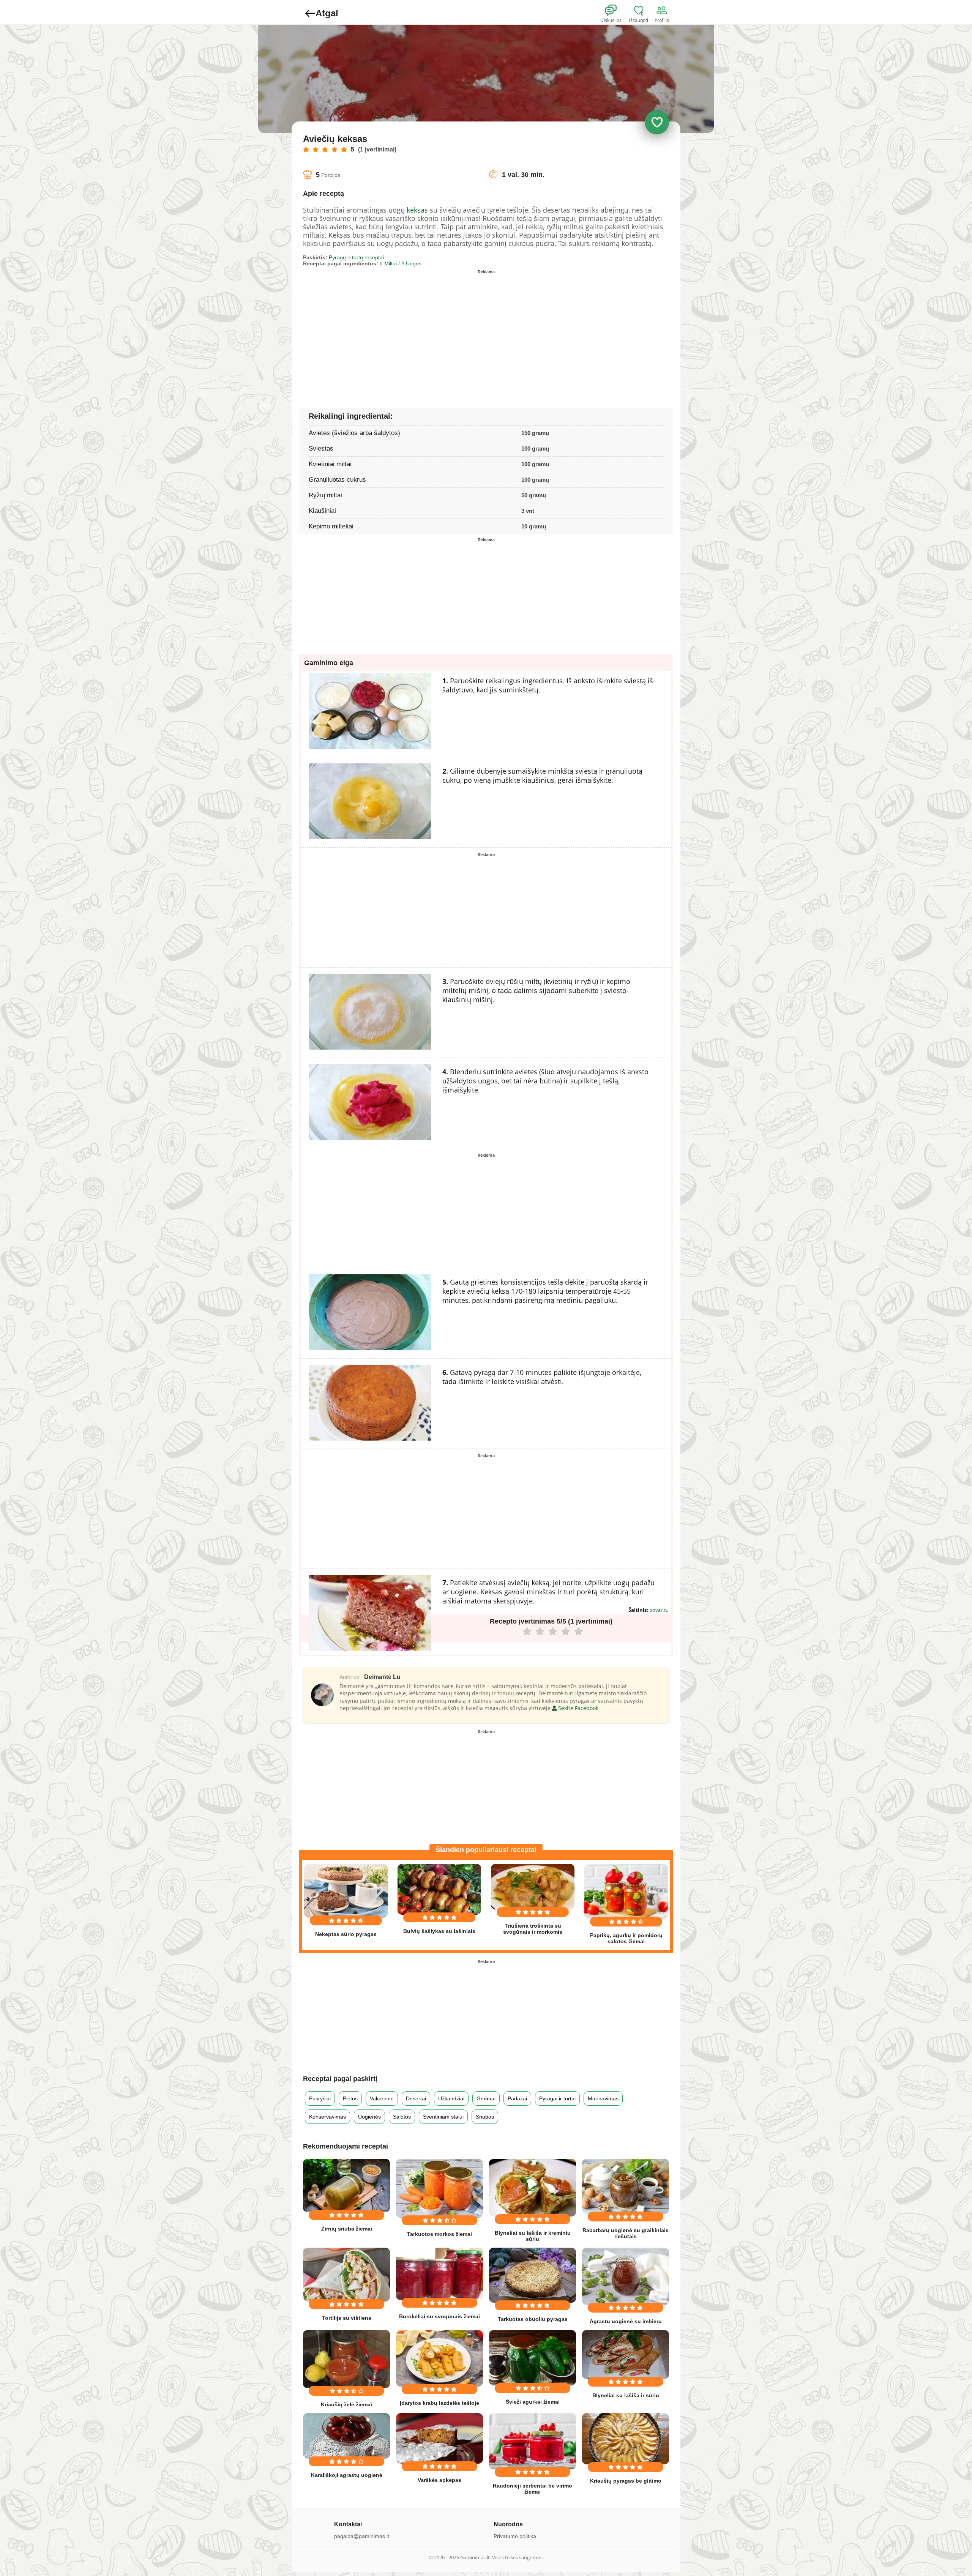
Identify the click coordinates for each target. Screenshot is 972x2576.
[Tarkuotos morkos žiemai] (439, 2188)
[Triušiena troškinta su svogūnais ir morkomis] (532, 1886)
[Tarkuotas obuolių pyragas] (532, 2275)
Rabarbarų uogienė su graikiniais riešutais (625, 2233)
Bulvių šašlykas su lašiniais (439, 1931)
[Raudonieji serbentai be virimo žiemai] (532, 2441)
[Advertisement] (394, 330)
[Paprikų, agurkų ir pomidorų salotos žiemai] (626, 1891)
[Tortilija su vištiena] (346, 2275)
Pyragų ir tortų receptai (356, 257)
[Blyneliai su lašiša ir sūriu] (625, 2354)
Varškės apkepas (439, 2480)
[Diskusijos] (615, 11)
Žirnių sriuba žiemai (346, 2229)
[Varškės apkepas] (439, 2438)
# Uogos (411, 263)
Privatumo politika (515, 2536)
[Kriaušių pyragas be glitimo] (625, 2438)
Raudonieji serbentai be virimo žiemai (532, 2489)
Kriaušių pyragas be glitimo (625, 2481)
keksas (417, 209)
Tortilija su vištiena (346, 2318)
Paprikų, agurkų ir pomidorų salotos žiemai (626, 1938)
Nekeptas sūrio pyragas (346, 1934)
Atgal (327, 13)
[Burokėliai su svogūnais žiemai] (439, 2274)
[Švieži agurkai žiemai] (532, 2357)
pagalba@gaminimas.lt (361, 2536)
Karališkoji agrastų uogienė (346, 2475)
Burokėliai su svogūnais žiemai (439, 2316)
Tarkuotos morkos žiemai (439, 2234)
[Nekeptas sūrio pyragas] (346, 1891)
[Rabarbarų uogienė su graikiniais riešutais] (625, 2186)
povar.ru (659, 1609)
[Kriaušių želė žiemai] (346, 2359)
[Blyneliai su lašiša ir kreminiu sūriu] (532, 2188)
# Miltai (388, 263)
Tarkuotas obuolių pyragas (533, 2319)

----------

▶ _ACTIVITY_
All lines in the records that contain "Rabarbarų" are to be copied and returned.

▶ _THE COMPLETED TASK_
Rabarbarų uogienė su graikiniais riešutais (625, 2233)
[Rabarbarų uogienė su graikiniais riešutais] (625, 2186)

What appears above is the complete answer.